*** Provided data ***

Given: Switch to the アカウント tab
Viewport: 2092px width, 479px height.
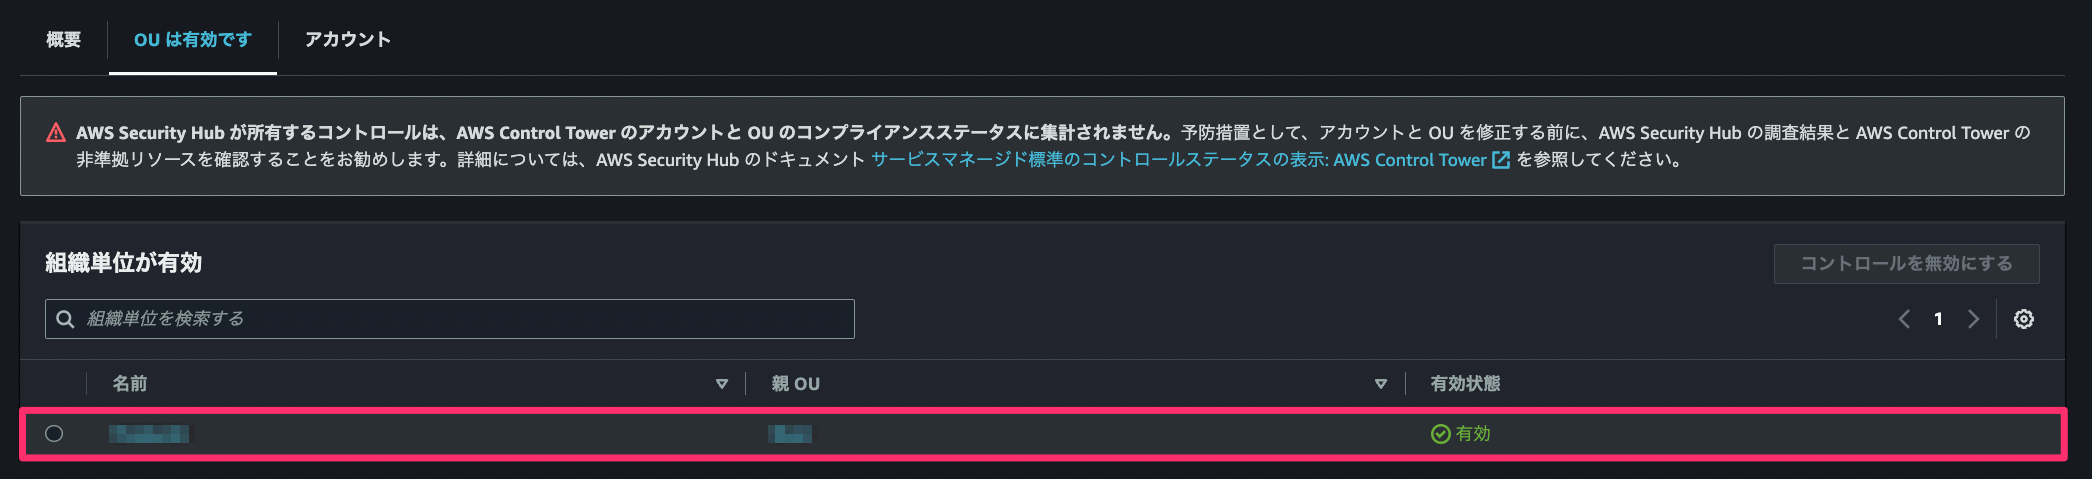Looking at the screenshot, I should coord(348,39).
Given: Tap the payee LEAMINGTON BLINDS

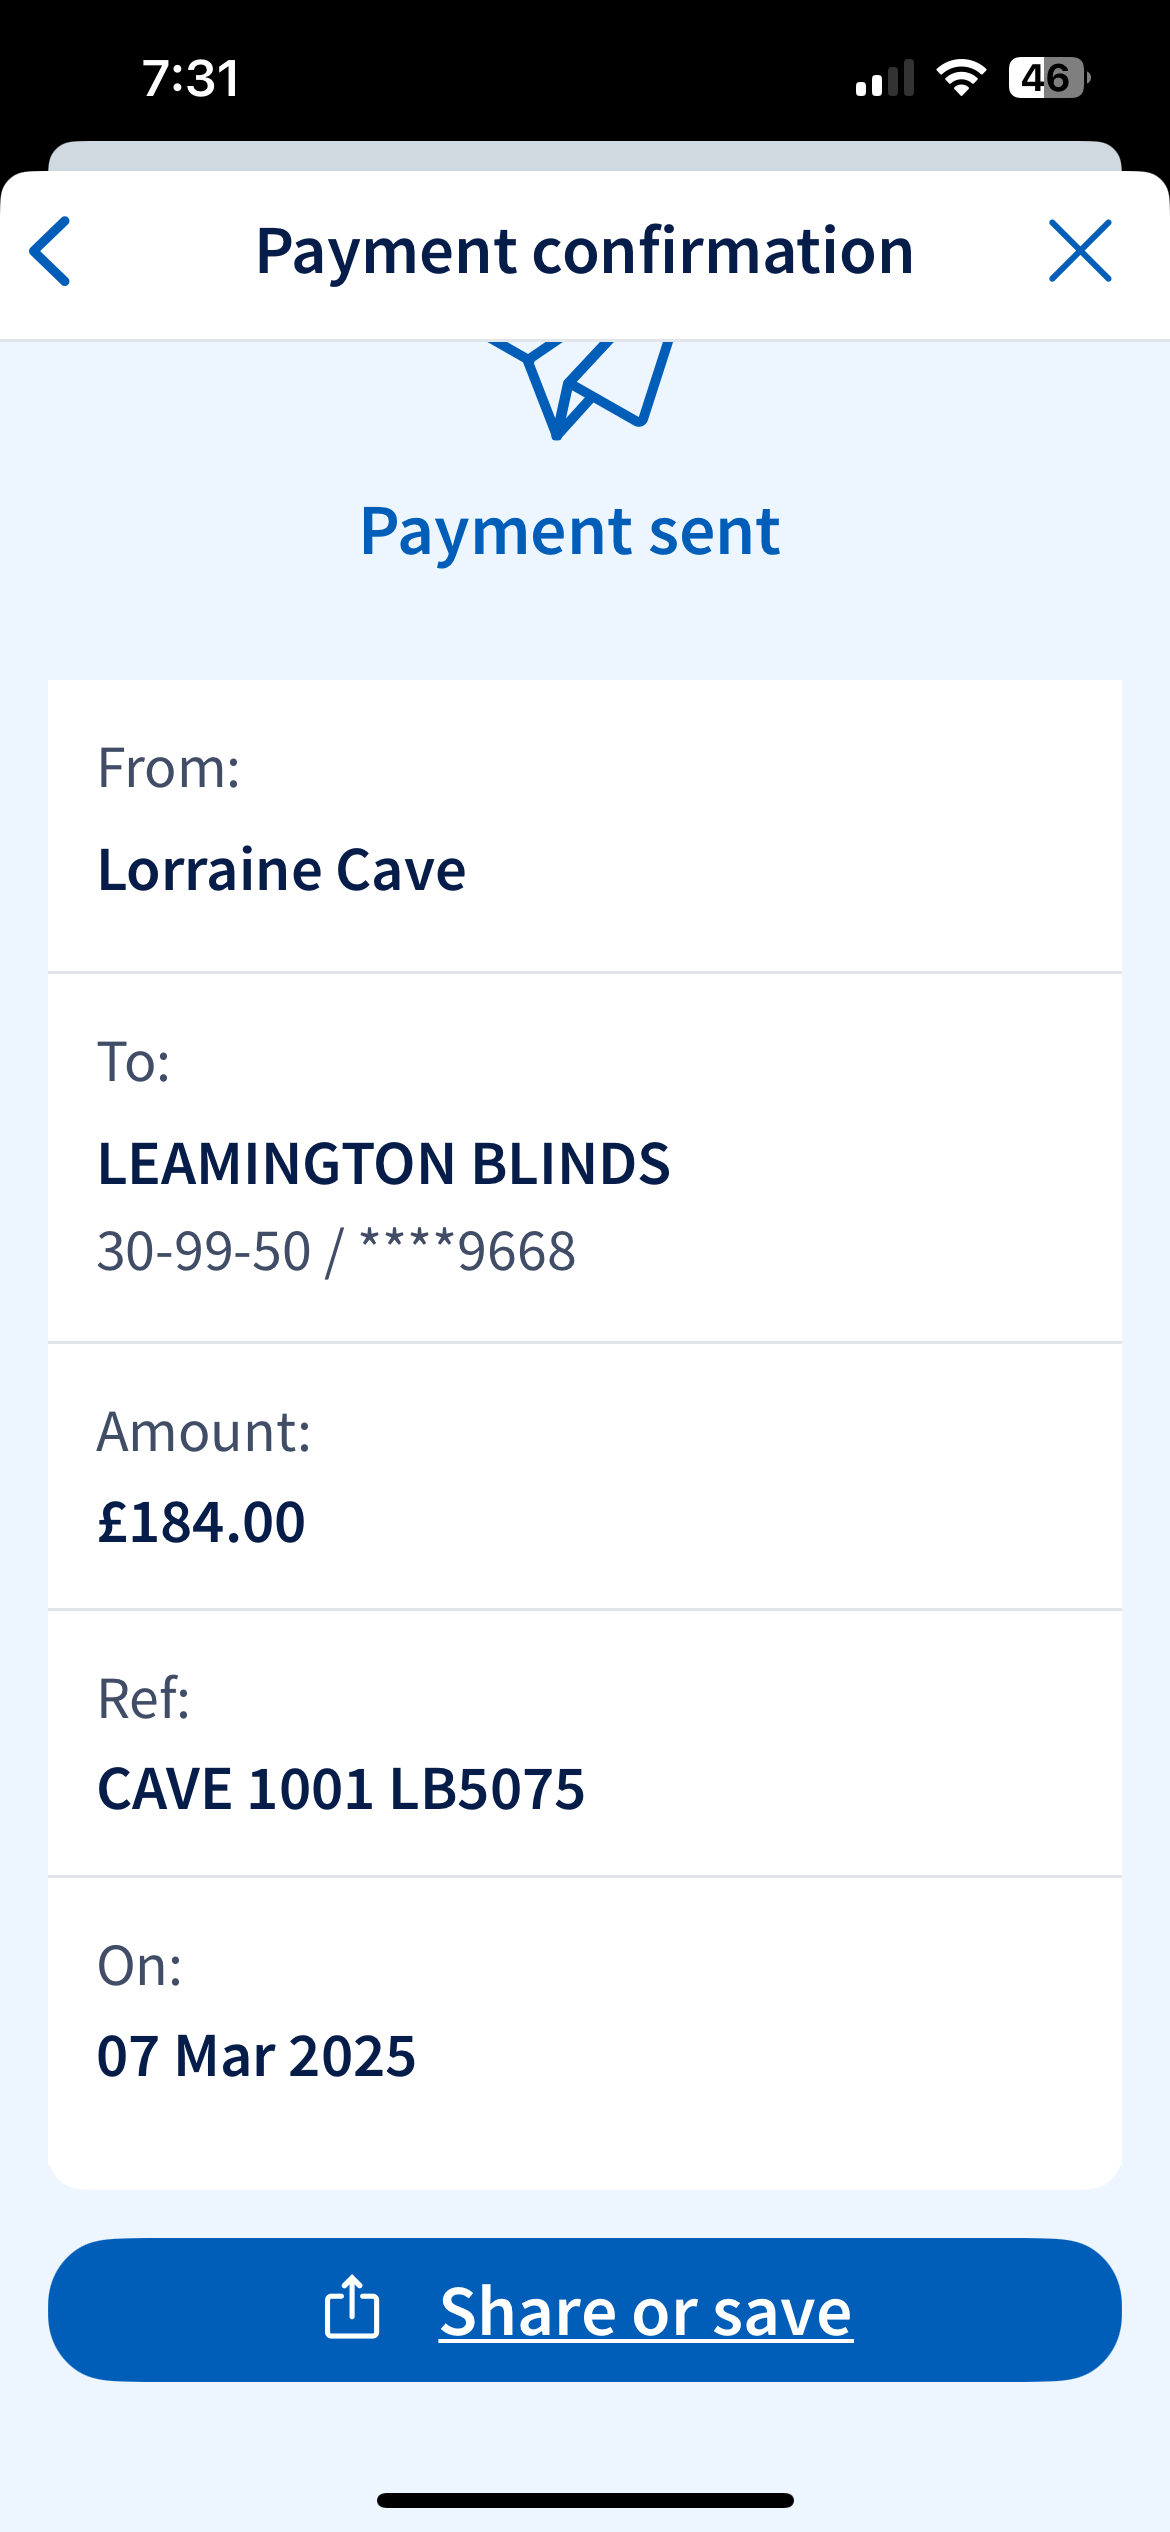Looking at the screenshot, I should tap(384, 1163).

*** End of Provided data ***

Your task:
Your task is to reproduce every record exactly while omitting the pictures.

Task output:
Given: Switch to the アカウント tab
Viewport: 2092px width, 479px height.
Looking at the screenshot, I should coord(348,39).
Given: Tap the payee LEAMINGTON BLINDS

Looking at the screenshot, I should tap(384, 1163).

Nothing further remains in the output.